Quisiera ser claro: no propugno volver a un estado salvaje. Pero cuando la Organización de Naciones Unidas financió una investigación sobre la risa, descubrió con sorpresa que el lugar donde más se ríe es África. Y es de humor, de cuentos, de educación y atención a los hijos; es de vida en comunidad de lo que hablo.
De fogatas frente a frías pantallas de televisión trata este artículo. De tradición oral y memoria del mito frente a escolaridad competitiva y videojuegos. De identidad y pertenencia frente a una progresiva alienación social.
¿Es éste un artículo cargado de tópicos y dogmatismos? Sin duda. ¿Está escrito con trazos demasiado gruesos? Qué duda cabe.
Pero hoy tocaba hablar de risas, de niños, de dignidad, música y mitos. Mañana tocará hablar de la balanza de pagos o de productividad. Hoy no.

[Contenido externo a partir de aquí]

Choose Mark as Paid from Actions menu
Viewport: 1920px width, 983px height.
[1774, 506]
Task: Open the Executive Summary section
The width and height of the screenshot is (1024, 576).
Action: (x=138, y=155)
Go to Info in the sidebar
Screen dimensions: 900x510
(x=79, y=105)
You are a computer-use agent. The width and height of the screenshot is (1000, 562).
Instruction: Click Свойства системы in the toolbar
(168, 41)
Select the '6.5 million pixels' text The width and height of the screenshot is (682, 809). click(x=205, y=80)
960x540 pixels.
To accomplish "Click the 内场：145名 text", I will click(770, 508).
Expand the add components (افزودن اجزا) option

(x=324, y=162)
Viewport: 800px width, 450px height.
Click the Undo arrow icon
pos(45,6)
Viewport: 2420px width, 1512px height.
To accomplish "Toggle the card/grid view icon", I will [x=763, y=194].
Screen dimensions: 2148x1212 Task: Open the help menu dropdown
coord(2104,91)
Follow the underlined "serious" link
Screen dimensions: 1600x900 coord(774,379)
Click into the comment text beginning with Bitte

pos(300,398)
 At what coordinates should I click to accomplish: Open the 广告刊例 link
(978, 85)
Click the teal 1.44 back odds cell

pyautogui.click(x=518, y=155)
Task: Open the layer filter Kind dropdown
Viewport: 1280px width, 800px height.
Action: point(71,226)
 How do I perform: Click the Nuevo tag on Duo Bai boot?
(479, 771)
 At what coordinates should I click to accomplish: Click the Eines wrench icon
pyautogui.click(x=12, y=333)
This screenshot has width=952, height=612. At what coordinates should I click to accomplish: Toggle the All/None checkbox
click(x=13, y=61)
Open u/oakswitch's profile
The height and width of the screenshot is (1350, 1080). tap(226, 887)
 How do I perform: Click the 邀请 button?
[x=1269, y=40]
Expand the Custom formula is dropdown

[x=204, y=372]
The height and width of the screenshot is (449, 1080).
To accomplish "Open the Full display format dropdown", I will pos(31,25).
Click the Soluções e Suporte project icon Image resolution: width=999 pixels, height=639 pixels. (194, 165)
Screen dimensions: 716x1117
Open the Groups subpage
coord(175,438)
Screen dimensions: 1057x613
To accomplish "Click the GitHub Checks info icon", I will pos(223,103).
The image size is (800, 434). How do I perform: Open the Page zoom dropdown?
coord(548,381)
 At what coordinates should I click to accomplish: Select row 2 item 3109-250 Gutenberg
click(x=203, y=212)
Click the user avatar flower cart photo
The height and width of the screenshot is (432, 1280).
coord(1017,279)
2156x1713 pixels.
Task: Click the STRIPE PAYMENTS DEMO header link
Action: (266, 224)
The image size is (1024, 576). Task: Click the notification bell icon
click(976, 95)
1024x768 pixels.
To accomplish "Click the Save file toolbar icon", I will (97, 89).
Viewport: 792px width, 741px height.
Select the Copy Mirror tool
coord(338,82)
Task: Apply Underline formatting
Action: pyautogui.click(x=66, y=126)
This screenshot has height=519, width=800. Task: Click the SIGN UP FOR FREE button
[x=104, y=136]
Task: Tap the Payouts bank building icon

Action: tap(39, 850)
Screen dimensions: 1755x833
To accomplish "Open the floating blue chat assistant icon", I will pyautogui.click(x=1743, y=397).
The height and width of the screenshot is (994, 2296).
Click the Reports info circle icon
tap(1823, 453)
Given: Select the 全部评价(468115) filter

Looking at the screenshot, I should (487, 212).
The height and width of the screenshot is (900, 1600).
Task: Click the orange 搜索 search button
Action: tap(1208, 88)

Hoy toca hablar de la verdadera naturaleza del hombre.
Antonio Carrillo Tundidor
Ahora estoy en Australia. Según me han contado por aquí, la sociedad aborigen australiana que encontró el capitan Cook también era una sociedad poco o nada jerárquica. Compartían muchos rasgos similares con la conducta social de los pigmeos. Y estuvieron aislados hasta hace muy poco. En este viaje no he tenido oportunidad, no obstante, de averiguar mucho más acerca de los aborígenes australianos. La próxima vez espero que sí.